*YOUR OBJECTIVE*:
Please copy the rows starting with the line containing "You are a computer-use agent. Screen" and going on through the line containing "Looking at the screenshot, I should [28, 232].", swapping "Instruction" for "Directive" and leaving all else unchanged. Give only those lines.

━━━ STORED ROWS ━━━

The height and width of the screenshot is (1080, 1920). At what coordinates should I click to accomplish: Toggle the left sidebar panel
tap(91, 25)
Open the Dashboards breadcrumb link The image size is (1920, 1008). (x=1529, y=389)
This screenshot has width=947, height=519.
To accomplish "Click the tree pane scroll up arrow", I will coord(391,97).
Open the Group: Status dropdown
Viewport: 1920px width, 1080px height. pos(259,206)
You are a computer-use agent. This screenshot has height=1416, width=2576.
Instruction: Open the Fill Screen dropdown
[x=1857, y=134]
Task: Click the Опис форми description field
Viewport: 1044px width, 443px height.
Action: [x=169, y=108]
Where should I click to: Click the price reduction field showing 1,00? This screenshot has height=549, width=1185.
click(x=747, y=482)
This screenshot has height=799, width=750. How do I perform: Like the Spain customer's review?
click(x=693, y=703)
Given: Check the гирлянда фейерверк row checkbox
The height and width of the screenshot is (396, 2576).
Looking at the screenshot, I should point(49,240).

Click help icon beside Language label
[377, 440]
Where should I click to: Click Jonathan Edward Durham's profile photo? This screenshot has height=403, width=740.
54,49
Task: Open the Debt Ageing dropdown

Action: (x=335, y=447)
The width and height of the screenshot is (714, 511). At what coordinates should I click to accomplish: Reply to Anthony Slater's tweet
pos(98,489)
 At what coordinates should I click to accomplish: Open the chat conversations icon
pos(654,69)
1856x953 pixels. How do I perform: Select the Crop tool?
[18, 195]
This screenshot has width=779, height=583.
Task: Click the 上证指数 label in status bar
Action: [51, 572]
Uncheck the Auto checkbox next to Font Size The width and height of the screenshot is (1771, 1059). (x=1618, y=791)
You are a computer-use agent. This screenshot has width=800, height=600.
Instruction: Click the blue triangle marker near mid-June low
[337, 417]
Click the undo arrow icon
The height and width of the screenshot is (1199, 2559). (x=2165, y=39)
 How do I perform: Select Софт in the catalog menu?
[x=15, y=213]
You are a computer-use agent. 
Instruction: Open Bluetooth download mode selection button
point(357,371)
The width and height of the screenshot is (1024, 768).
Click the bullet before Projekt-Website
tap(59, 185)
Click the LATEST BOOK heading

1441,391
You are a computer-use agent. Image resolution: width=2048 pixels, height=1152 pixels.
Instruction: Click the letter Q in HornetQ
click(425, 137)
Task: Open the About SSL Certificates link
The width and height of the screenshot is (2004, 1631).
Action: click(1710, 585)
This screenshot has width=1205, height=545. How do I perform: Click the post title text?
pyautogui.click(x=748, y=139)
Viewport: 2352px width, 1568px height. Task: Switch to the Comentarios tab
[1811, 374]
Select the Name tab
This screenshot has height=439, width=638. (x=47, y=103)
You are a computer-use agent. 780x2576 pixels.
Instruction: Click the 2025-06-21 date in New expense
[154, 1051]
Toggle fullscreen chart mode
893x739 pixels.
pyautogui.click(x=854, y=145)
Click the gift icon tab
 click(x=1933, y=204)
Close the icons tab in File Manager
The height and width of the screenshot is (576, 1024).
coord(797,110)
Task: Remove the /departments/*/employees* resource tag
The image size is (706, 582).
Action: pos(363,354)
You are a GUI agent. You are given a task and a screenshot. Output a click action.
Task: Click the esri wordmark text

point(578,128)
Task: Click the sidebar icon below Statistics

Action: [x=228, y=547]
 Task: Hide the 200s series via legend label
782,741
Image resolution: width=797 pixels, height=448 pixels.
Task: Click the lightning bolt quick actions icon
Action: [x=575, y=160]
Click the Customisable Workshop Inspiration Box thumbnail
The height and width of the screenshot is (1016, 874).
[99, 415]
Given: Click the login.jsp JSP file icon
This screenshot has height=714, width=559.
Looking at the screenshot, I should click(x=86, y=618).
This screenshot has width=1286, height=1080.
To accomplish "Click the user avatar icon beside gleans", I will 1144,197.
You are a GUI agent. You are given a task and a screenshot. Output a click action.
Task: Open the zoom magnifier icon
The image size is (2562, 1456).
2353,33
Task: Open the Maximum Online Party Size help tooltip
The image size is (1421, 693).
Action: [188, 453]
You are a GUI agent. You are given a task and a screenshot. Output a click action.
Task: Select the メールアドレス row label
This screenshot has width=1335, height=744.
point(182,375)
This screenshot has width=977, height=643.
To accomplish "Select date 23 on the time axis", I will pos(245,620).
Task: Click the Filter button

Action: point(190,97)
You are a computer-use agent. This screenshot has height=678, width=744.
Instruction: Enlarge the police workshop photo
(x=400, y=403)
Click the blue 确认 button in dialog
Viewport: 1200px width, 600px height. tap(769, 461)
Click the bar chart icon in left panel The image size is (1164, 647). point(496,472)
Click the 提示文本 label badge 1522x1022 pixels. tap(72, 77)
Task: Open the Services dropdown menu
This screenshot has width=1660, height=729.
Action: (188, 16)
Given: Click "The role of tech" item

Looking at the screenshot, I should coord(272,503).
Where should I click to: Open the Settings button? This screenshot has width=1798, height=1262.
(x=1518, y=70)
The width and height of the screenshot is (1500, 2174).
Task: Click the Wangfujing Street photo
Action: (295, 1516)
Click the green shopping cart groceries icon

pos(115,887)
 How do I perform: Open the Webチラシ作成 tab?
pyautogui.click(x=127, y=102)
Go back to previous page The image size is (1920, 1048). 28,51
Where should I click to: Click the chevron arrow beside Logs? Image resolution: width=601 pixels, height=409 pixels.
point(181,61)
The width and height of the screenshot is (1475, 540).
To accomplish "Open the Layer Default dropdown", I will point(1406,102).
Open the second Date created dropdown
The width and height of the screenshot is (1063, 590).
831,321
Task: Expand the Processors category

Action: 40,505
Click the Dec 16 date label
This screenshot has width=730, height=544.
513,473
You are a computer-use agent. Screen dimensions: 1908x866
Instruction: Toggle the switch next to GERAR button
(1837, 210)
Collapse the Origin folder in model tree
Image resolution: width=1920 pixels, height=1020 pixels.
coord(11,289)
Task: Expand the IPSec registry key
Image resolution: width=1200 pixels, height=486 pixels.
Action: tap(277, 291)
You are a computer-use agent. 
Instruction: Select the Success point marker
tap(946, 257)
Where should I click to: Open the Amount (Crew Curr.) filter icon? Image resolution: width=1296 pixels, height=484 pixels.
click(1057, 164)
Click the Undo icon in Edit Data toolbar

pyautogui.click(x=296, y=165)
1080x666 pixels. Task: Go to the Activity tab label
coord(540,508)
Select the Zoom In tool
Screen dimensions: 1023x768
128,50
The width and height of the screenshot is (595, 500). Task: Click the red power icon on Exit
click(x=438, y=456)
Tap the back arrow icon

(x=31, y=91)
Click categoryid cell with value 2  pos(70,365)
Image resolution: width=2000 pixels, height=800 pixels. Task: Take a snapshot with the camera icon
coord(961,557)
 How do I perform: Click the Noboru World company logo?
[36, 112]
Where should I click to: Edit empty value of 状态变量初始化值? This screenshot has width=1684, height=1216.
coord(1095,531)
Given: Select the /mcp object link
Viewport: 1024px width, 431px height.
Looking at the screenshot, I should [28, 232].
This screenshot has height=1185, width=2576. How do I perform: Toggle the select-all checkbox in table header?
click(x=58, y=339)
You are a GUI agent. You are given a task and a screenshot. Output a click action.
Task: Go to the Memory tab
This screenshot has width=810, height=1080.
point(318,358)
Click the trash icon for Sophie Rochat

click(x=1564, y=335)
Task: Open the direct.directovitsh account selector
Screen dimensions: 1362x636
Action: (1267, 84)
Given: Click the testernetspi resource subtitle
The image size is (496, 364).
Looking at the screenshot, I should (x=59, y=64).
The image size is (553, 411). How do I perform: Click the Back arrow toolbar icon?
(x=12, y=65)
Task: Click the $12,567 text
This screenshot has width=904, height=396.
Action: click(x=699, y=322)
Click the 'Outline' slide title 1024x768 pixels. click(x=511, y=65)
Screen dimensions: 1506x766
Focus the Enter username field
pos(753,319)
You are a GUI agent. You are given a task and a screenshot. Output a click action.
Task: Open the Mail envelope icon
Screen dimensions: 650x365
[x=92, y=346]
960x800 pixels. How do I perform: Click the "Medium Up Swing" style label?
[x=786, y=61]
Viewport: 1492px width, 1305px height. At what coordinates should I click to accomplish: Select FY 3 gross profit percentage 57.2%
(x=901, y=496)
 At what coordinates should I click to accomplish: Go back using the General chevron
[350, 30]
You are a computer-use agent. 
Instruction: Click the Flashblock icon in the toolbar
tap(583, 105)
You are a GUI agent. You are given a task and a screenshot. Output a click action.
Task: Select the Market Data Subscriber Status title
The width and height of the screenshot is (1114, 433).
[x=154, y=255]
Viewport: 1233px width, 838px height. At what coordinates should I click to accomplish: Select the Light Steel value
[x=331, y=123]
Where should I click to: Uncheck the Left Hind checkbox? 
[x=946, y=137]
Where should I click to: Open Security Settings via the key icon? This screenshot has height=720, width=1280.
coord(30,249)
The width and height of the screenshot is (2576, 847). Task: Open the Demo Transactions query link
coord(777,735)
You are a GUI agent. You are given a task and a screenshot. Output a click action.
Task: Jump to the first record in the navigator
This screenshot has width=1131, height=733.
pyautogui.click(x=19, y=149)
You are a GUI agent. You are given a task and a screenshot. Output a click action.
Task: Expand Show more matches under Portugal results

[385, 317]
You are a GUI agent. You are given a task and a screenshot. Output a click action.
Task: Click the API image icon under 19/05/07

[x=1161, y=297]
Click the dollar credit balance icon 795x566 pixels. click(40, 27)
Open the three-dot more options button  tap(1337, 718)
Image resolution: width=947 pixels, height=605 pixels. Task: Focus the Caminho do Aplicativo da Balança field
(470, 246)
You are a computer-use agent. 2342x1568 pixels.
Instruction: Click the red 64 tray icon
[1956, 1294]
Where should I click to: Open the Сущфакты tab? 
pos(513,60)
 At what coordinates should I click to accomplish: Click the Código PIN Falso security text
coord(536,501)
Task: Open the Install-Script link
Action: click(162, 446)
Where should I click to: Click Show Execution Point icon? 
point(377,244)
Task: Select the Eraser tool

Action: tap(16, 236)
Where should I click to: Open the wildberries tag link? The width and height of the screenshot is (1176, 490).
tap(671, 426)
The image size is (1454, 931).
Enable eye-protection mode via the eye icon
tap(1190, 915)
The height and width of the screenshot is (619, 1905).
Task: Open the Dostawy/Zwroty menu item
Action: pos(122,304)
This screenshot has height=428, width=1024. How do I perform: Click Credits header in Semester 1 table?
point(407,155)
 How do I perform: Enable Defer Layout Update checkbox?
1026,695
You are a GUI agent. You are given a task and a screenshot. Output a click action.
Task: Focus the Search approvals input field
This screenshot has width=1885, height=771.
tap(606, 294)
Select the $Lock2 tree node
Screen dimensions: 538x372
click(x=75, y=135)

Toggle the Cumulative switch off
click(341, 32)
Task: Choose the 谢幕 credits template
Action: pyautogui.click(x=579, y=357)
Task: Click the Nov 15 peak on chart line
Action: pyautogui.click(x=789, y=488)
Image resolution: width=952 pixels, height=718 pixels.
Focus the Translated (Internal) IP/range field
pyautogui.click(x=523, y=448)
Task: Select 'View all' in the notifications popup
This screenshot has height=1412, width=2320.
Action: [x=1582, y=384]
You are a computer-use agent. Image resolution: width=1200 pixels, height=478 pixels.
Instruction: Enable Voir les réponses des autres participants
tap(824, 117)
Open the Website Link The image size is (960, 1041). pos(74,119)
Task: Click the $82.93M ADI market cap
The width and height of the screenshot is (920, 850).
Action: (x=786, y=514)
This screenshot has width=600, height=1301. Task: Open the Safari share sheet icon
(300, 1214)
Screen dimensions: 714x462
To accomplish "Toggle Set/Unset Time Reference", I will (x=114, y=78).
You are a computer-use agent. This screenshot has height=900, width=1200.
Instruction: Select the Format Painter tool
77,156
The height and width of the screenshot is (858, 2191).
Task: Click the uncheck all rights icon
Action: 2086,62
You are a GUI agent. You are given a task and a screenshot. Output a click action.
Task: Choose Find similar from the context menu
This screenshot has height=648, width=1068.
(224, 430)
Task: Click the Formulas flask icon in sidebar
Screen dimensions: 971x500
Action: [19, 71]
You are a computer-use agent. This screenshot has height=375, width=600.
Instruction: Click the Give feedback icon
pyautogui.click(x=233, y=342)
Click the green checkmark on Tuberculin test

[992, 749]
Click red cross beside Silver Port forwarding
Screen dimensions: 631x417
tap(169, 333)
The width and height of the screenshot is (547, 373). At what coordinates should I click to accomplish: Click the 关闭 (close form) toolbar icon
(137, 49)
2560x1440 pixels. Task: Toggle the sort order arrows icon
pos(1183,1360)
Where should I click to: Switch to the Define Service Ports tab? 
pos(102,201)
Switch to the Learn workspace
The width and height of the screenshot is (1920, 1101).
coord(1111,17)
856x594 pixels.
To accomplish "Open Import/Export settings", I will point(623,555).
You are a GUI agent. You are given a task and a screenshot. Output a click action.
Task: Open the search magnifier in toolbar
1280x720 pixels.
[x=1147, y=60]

━━━

*RESPONSE BELOW*:
You are a computer-use agent. Screen dimensions: 1908x866
Directive: Toggle the switch next to GERAR button
(1837, 210)
Collapse the Origin folder in model tree
Image resolution: width=1920 pixels, height=1020 pixels.
coord(11,289)
Task: Expand the IPSec registry key
Image resolution: width=1200 pixels, height=486 pixels.
Action: tap(277, 291)
You are a computer-use agent. 
Directive: Select the Success point marker
tap(946, 257)
Where should I click to: Open the Amount (Crew Curr.) filter icon? Image resolution: width=1296 pixels, height=484 pixels.
click(1057, 164)
Click the Undo icon in Edit Data toolbar

pyautogui.click(x=296, y=165)
1080x666 pixels. Task: Go to the Activity tab label
coord(540,508)
Select the Zoom In tool
Screen dimensions: 1023x768
128,50
The width and height of the screenshot is (595, 500). Task: Click the red power icon on Exit
click(x=438, y=456)
Tap the back arrow icon

(x=31, y=91)
Click categoryid cell with value 2  pos(70,365)
Image resolution: width=2000 pixels, height=800 pixels. Task: Take a snapshot with the camera icon
coord(961,557)
 How do I perform: Click the Noboru World company logo?
[36, 112]
Where should I click to: Edit empty value of 状态变量初始化值? This screenshot has width=1684, height=1216.
coord(1095,531)
Given: Select the /mcp object link
Viewport: 1024px width, 431px height.
Looking at the screenshot, I should [28, 232].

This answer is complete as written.